» TASK TO COMPLETE
Return only the lines from the start of the records through the line that contains "This screenshot has height=898, width=1138.", inclusive; leave out all pictures.

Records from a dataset
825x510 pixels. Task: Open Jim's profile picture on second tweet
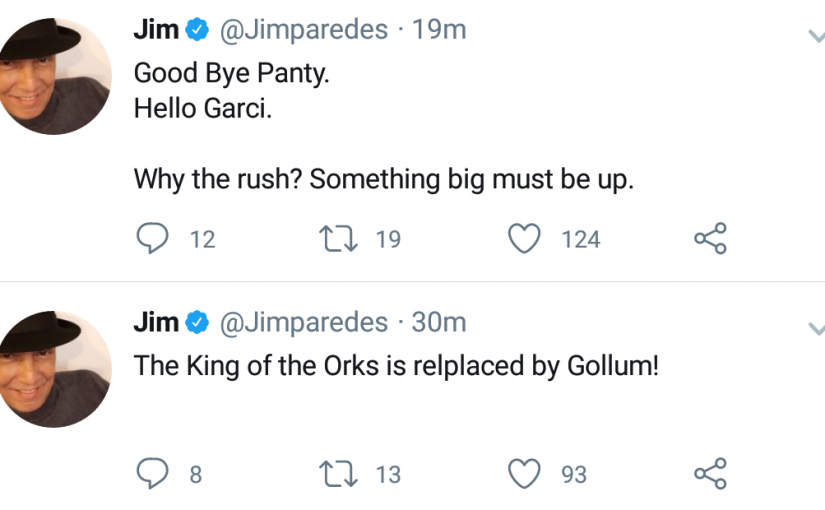(55, 369)
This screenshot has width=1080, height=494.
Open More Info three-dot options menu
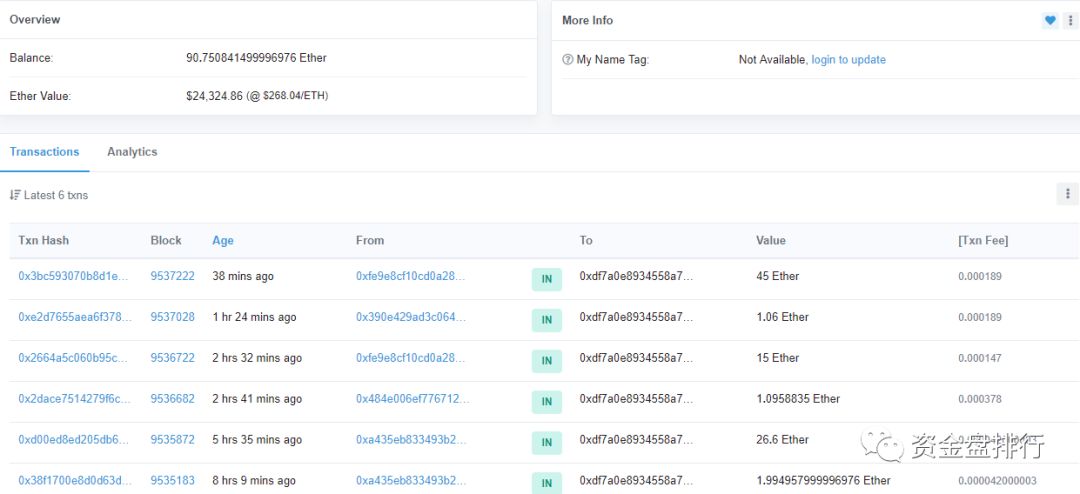(x=1071, y=20)
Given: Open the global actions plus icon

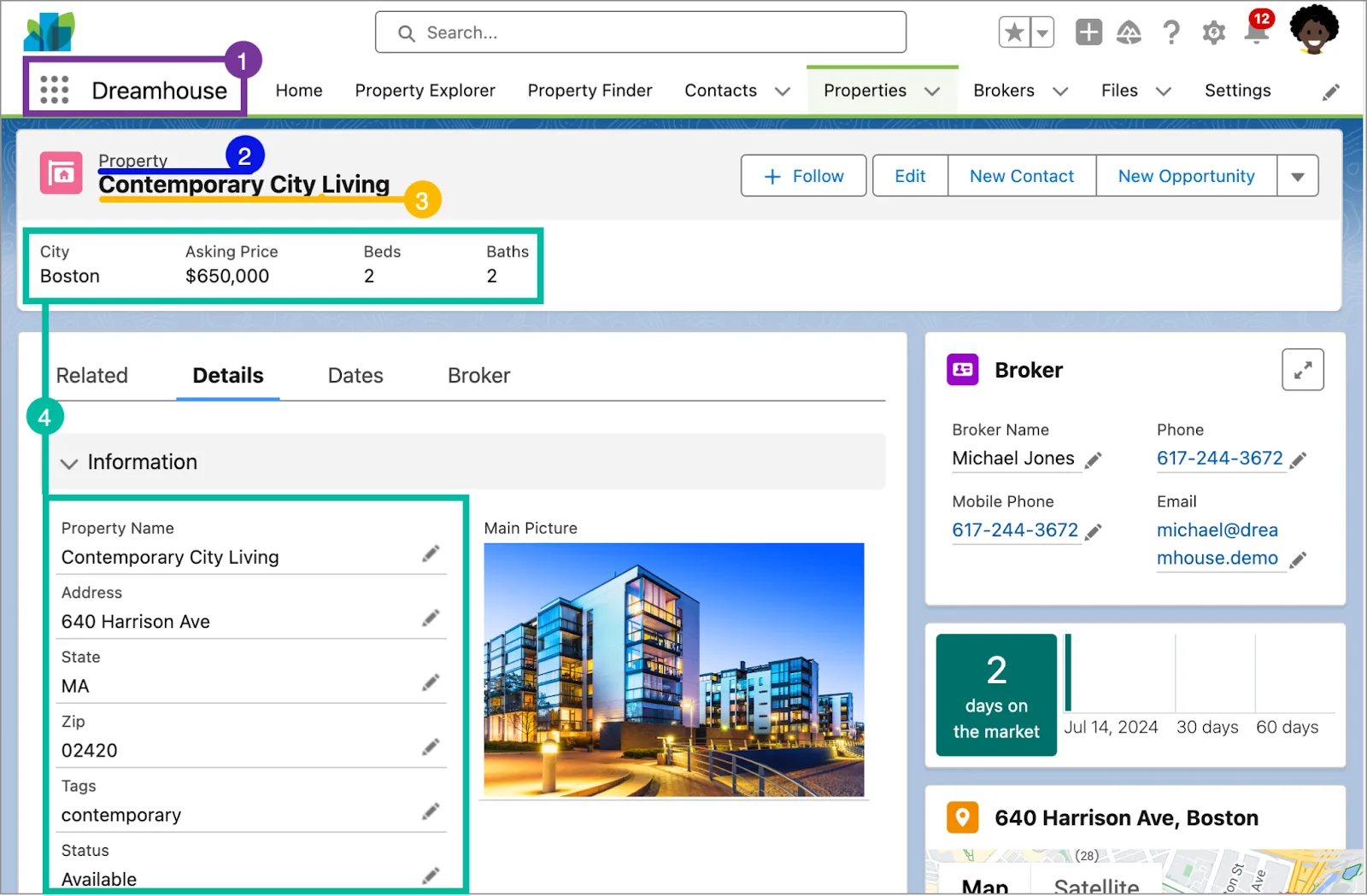Looking at the screenshot, I should point(1088,32).
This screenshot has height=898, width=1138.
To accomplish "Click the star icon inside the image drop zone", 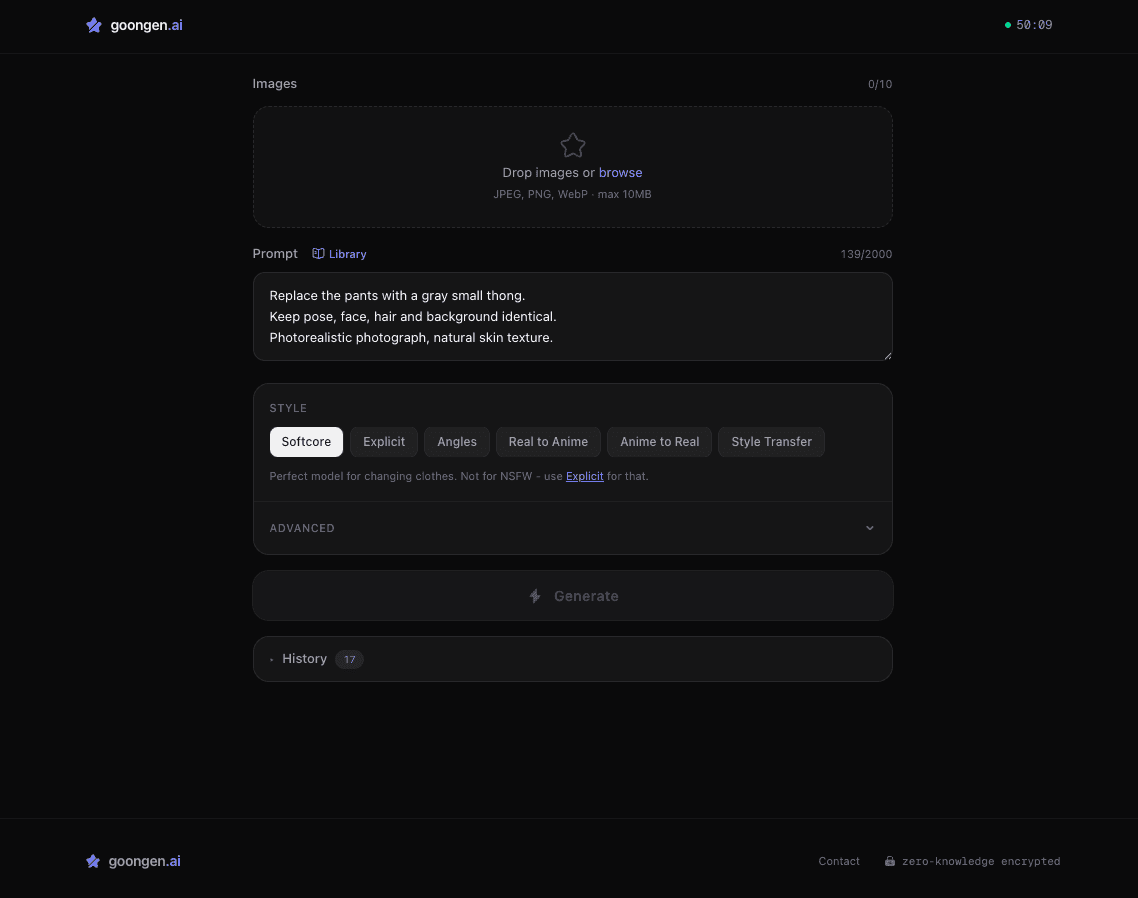I will pyautogui.click(x=572, y=145).
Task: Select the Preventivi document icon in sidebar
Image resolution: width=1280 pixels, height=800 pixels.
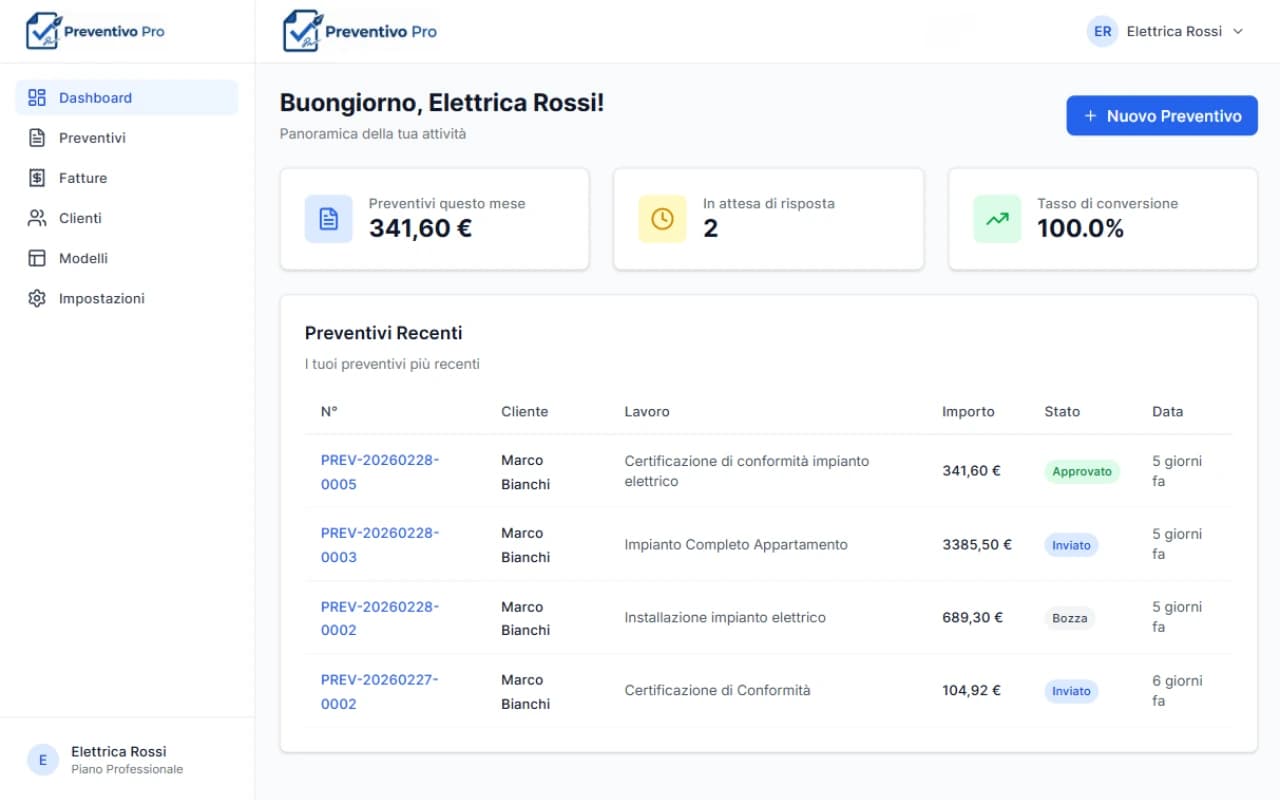Action: [x=37, y=137]
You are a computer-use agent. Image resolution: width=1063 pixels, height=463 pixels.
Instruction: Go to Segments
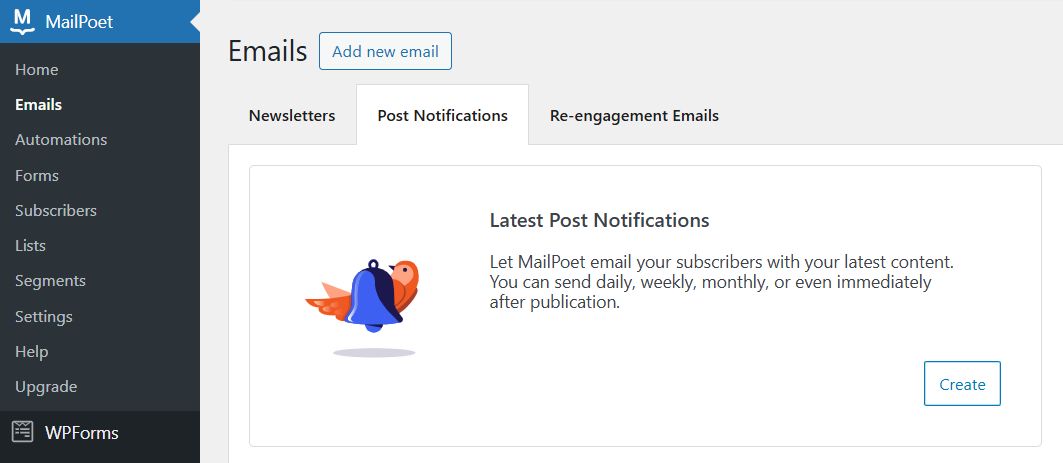click(x=50, y=281)
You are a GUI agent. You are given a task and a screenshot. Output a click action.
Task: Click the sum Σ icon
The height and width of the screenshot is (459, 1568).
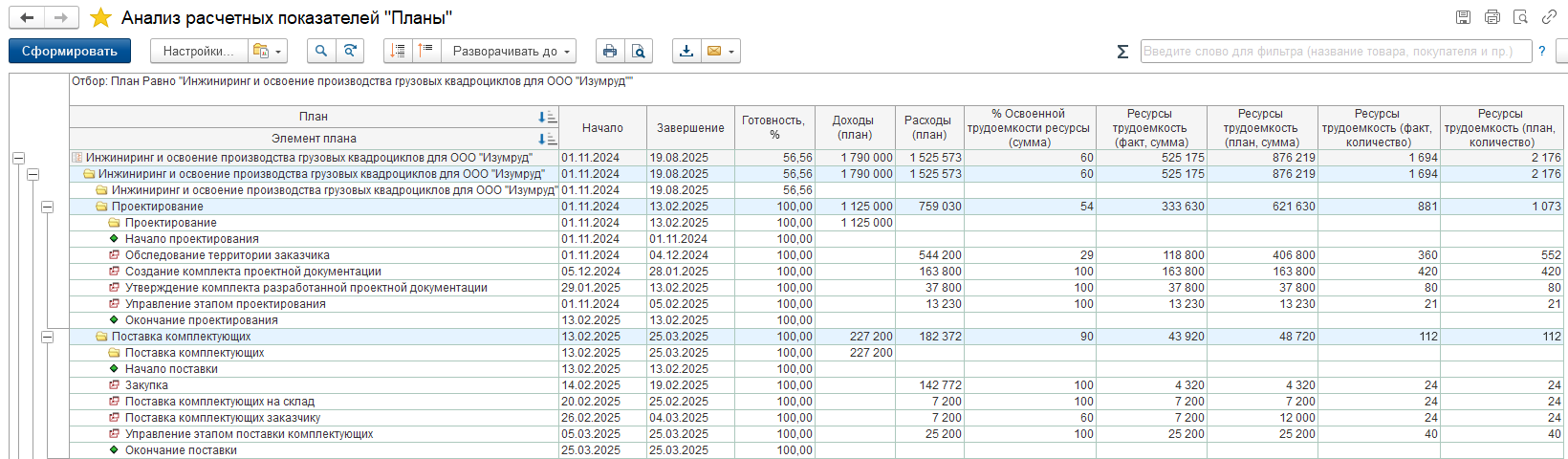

» EXPECTED ANSWER
825x510 pixels. Task: Open Jim's profile picture on second tweet
(55, 369)
This screenshot has width=1080, height=494.
Open More Info three-dot options menu
(x=1071, y=20)
Given: Open the global actions plus icon

Looking at the screenshot, I should point(1088,32).
This screenshot has height=898, width=1138.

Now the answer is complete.